I am thinking 3500-4000....does that sound anywhere close??


----------



## mtmtnman (May 1, 2012)

Barefoot said:


> Thanks for the info.
> 
> Realtor just wants a basic fill in...leave coping as it is.
> My bid will include holes in bottom, approx 150 cyd fill dirt, taking down fencing for access and putting it back up.
> ...


15 dump truck loads of dirt delivered @ $150 each $2250
Bobcat rental for the day, $300
Operator and laborer for the day, $400

Total COGS $2950

$4,000 will leave you with $3,200 after discount. If you figure 10% profit and 10% overhead you need to net around $3,575 so bump your bid to $4,450


----------



## BRADSConst (Oct 2, 2012)

Barefoot said:


> Thanks for the info.
> 
> Realtor just wants a basic fill in...leave coping as it is.
> My bid will include holes in bottom, approx 150 cyd fill dirt, taking down fencing for access and putting it back up.
> ...


Before you bid this, check with the local municipality for the building codes and permits required. Some cities in Wisconsin require a demolition permit. What's worse, a few are no longer allowing "cracking the slab" for a basement floor during demoltion and burying the concrete on site. It must be removed. They might classify the pool just like a basement foundation.
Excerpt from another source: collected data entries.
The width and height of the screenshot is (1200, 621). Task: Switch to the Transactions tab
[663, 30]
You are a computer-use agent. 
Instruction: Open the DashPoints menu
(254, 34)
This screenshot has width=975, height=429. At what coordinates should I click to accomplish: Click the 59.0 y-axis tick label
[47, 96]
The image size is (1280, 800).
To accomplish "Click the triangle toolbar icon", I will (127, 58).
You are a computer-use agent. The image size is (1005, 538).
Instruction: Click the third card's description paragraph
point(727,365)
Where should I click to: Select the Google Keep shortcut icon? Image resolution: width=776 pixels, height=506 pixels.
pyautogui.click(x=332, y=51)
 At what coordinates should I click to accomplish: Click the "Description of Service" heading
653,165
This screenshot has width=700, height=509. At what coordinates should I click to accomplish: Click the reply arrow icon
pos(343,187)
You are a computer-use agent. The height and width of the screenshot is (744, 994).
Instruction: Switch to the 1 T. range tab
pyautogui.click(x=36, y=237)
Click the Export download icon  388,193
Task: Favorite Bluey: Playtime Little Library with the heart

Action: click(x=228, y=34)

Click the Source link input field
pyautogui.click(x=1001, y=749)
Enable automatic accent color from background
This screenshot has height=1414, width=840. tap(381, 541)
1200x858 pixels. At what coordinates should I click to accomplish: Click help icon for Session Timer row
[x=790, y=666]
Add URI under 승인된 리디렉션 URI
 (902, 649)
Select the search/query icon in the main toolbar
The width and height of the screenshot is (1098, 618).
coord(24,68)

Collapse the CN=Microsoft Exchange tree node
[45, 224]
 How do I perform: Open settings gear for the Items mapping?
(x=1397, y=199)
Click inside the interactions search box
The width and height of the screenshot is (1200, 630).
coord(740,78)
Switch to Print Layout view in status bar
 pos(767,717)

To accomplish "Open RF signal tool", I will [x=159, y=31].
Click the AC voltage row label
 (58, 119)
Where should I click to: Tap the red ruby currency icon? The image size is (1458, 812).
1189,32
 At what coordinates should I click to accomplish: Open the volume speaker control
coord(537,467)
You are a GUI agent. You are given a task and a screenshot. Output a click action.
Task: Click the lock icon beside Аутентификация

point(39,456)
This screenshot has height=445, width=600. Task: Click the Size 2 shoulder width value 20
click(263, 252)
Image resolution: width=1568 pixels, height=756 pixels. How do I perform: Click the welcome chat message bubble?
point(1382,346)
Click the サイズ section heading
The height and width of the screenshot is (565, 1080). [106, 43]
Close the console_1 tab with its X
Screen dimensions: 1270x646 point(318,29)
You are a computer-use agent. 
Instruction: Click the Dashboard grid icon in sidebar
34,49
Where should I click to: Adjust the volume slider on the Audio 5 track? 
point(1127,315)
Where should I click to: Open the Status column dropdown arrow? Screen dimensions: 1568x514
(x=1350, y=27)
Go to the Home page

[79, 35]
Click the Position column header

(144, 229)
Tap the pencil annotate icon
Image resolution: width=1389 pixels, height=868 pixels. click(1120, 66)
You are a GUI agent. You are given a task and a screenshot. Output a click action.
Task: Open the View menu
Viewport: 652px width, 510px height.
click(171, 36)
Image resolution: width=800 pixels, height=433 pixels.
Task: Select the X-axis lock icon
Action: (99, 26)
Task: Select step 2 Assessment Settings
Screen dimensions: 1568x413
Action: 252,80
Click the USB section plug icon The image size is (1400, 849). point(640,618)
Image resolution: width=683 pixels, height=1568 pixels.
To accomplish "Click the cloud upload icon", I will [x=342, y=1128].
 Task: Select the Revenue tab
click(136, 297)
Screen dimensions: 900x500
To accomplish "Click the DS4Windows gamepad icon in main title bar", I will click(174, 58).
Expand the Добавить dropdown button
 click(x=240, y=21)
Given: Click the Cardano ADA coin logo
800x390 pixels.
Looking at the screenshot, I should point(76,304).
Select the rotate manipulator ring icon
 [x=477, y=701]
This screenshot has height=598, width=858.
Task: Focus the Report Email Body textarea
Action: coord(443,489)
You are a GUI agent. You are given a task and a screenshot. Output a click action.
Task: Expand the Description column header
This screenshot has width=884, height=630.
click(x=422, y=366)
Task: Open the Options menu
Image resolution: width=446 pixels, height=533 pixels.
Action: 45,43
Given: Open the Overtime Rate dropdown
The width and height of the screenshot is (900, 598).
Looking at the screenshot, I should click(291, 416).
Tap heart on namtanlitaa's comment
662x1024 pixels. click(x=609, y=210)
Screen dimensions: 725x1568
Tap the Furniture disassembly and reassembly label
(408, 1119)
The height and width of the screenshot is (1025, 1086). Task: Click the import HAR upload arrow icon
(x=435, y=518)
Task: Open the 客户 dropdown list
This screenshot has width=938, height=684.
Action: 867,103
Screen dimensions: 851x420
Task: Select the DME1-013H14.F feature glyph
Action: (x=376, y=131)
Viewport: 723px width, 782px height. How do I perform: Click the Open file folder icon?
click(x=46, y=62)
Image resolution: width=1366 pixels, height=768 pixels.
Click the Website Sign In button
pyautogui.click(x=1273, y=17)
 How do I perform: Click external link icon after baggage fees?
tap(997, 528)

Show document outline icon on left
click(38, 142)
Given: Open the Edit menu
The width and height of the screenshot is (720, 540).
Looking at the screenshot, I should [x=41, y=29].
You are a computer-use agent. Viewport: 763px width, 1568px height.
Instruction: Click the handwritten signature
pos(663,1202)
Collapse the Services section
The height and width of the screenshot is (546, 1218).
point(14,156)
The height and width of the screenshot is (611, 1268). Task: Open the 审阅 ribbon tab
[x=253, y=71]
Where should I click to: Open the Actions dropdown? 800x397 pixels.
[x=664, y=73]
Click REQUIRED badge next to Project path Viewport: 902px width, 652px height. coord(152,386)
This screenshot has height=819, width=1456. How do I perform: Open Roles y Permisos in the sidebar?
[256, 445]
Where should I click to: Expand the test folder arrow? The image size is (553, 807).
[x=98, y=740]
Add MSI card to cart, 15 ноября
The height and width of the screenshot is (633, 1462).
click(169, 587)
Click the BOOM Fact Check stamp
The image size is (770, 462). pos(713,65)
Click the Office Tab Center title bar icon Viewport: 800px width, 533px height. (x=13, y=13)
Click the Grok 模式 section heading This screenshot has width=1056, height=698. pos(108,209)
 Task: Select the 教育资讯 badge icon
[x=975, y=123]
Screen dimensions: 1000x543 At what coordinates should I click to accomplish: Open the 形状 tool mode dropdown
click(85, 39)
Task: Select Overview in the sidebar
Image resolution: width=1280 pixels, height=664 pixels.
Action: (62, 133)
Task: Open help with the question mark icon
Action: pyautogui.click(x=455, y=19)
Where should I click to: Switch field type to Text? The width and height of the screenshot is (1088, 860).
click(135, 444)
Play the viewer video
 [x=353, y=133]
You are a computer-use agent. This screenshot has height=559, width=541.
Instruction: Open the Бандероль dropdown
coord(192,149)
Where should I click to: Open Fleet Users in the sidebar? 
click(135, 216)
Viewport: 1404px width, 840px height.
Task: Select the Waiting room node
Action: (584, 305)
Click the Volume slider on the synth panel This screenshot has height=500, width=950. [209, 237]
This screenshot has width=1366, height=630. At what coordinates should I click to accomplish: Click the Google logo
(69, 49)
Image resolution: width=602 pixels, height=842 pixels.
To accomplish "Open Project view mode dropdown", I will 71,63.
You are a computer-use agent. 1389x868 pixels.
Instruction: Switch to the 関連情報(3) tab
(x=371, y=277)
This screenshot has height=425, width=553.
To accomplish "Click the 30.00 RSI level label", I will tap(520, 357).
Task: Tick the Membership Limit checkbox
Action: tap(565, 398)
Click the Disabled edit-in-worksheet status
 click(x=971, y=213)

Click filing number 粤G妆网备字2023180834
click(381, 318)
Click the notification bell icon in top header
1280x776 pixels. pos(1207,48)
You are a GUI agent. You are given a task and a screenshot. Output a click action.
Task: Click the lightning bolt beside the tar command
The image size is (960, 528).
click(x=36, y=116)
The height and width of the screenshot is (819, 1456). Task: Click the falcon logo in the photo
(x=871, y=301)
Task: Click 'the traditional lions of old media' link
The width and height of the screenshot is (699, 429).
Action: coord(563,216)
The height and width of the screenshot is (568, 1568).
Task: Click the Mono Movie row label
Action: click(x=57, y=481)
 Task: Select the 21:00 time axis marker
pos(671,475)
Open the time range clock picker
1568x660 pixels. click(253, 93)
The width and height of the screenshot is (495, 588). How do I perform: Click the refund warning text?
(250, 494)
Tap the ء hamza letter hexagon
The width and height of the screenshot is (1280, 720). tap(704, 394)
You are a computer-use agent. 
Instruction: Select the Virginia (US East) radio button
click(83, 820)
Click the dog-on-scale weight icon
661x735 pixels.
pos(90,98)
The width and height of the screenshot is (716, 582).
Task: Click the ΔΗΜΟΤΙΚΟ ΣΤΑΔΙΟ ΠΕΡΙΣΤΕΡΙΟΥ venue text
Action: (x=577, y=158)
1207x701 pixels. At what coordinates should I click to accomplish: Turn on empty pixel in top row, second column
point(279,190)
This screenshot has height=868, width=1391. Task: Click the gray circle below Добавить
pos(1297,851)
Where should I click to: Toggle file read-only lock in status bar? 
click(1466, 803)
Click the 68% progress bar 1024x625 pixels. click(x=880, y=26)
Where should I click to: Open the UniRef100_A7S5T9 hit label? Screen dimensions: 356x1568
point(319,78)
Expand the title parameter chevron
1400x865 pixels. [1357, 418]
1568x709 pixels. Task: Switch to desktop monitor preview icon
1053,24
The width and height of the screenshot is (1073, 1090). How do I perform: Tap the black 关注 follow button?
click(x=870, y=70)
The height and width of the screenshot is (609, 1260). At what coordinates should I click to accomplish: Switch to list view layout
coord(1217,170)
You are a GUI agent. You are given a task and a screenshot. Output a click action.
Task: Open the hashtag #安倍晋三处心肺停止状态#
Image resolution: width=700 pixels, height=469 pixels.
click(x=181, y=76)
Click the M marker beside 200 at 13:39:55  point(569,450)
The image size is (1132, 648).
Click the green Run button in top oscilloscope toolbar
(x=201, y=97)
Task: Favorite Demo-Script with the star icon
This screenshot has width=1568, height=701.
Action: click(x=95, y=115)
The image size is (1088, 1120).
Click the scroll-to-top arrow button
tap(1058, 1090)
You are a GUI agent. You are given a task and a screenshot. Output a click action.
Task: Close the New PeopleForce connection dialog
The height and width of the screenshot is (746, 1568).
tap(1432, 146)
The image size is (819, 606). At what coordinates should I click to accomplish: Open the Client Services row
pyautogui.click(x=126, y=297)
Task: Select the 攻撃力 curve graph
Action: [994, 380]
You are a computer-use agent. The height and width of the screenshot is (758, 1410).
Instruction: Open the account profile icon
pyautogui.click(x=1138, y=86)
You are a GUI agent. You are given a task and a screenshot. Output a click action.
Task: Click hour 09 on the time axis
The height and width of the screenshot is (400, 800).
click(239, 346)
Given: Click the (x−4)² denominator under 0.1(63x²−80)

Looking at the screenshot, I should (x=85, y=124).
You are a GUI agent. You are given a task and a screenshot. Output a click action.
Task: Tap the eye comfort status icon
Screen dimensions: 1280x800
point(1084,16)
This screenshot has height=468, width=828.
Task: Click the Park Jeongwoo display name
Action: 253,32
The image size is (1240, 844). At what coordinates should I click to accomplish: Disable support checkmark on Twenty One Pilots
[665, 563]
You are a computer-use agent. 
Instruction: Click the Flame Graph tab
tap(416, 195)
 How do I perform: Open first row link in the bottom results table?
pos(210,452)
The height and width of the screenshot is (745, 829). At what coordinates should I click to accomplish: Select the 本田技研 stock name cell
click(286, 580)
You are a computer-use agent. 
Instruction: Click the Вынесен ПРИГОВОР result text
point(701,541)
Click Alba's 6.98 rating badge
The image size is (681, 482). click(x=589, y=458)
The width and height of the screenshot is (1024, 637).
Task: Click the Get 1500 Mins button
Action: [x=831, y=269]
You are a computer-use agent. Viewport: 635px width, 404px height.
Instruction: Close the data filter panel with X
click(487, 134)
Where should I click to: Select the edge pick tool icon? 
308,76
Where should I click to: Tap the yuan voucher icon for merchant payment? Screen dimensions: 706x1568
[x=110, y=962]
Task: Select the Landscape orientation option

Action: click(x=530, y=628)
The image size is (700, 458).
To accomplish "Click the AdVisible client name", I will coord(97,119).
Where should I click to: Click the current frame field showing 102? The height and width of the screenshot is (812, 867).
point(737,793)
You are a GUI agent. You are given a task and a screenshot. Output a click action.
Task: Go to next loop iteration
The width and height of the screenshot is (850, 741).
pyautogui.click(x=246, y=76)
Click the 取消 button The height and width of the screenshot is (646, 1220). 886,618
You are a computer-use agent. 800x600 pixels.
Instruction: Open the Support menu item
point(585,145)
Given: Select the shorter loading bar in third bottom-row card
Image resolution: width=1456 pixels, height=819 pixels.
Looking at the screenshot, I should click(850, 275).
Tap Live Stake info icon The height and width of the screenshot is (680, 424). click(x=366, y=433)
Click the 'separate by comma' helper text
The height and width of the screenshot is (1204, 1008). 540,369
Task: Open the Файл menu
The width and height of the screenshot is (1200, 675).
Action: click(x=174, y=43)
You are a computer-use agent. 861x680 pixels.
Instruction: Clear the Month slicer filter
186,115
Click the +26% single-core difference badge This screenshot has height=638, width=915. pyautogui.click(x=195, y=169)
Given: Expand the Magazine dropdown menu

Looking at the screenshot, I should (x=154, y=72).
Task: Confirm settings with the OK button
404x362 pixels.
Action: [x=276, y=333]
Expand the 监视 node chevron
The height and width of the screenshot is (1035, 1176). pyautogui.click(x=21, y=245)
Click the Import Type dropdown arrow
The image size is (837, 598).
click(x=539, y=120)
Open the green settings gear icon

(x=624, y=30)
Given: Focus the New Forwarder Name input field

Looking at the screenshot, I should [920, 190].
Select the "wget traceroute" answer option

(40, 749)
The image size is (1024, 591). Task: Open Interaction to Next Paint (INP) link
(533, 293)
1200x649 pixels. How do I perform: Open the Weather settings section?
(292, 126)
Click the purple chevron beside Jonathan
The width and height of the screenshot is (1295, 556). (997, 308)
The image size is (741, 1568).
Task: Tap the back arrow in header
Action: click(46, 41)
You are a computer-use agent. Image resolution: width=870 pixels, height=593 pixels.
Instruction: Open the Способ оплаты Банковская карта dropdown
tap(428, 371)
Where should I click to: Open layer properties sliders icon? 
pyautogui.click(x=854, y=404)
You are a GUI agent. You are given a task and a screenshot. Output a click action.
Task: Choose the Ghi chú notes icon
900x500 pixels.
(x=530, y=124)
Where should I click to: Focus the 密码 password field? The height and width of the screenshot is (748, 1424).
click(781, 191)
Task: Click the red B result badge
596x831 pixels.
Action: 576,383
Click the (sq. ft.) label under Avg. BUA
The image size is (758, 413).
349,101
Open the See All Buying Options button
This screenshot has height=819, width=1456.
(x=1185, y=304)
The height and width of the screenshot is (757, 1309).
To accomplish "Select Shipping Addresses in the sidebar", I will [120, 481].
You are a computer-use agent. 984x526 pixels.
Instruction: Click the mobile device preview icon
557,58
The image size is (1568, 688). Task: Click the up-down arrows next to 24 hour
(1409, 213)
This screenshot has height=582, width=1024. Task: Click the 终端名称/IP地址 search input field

I can't speak for your area but I can tell you DO NOT listen to the broker :no:. Check with the building inspector first, or call your excavation/demo sub first. Your bid will be way too low  if they require you to remove the concrete from site.


----------



## STARBABY (Apr 12, 2012)

BRADSConst said:


> Before you bid this, check with the local municipality for the building codes and permits required. Some cities in Wisconsin require a demolition permit. What's worse, a few are no longer allowing "cracking the slab" for a basement floor during demoltion and burying the concrete on site. It must be removed. They might classify the pool just like a basement foundation.
> 
> I can't speak for your area but I can tell you DO NOT listen to the broker :no:. Check with the building inspector first, or call your excavation/demo sub first. Your bid will be way too low  if they require you to remove the concrete from site.


 
Thing I hate about doing these type of bids is the time involved in getting the bid together and bank or realtor declining it and getting another FNG to do it!:furious:


----------



## GTX63 (Apr 12, 2012)

How about the guy that didn't get the disclosure doc when he bought the place and his wife has him planting trees in the backyard? Suprise! :whistling2:


----------



## BPWY (Apr 12, 2012)

Why does the bank want to spend the money to fill that?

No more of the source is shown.